As the endemic species G. vitellinum is used traditionally as a disinfectant and antifungal agent in dermatitis, we prompted to evaluate the antibacterial and antifungal activities of the plant against eleven bacterial and fungal strains. Total methanol extract and the alkaloid sub-fraction had inhibitive activities on the growth of S. aureus and S. typhi while weak antibacterial activity was observed against remaining studied strains. The inhibition zone diameters of the active ones were measures in the range of 19-10 mm compared with the positive standards, Gentamicine and Ciprofloxacin (28-16 mm).

According to Table 3 the crude extract and the alkaloid sub-fraction were both completely inactive against the investigated fungal strains except for the yeast C. albicans. It was observed that C. albicans showed sensitivity to both of the extract and the sub-fraction by inhibition zone diameters 18.3-3.7 mm. The strongest antifungal activity against C. albicans was observed by the alkaloid fraction.

Phytobiological evaluations of Glaucium species showed that the alkaloid content of these plants had marked antibacterial and antifungal properties (Morteza-Semnani et al., 2005 ▶; Coşar et al., 1981 ▶). Literature survey revealed that other Glaucium species, G. grandiflorum G. oxylobum, and G. paucilobum showed good antibacterial activity against Gram positive and negative bacterial strains (Moterza-Semnani et al., 2005 ▶). The most significant effect was observed by the chloroform sub-fractions which were rich in alkaloid.

As it is observed from Table 3, the alkaloid sub-fraction was effective only against C. albicans with an efficacy near to the antifungal drug, Nystatin.
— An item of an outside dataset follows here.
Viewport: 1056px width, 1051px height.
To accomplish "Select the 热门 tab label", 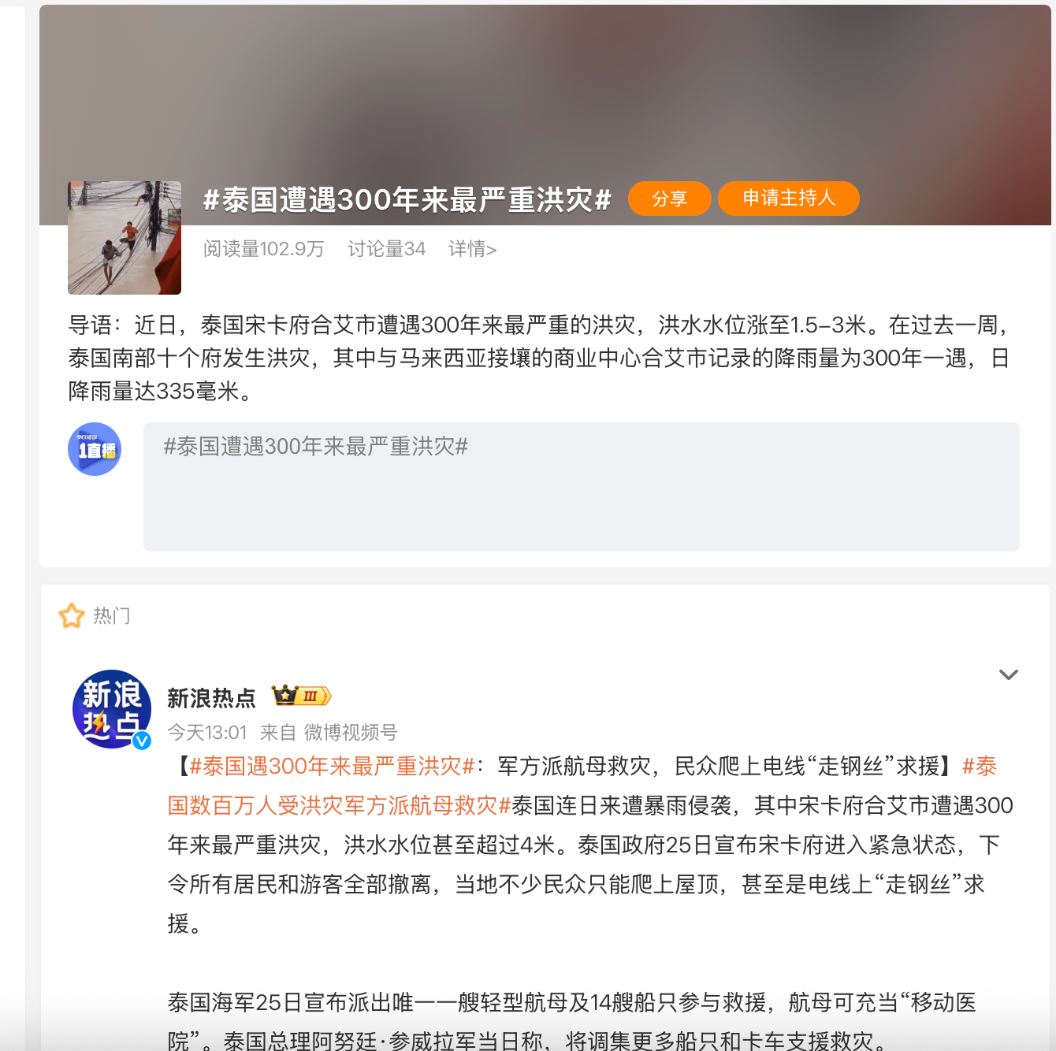I will (x=112, y=615).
It was expectable because it was found in the previous studies the alkaloids of other Glaucium species shown good antifungal activities.
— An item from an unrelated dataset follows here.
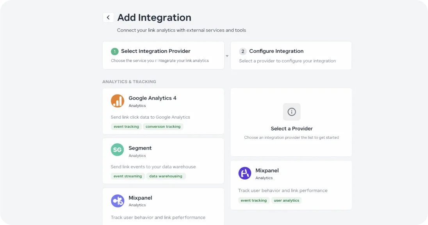Switch to the Select Integration Provider step

pyautogui.click(x=163, y=55)
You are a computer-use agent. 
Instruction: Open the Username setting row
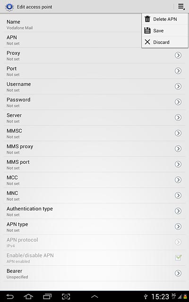[x=95, y=86]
Results of the current study showed that G. vitellinum possess reliable antibacterial and antifungal activities related to its alkaloid content. This plant could be a good choice for more complete in vitro studies and then further in vivo biological investigations especially on the antifungal properties of the alkaloids present in the plant.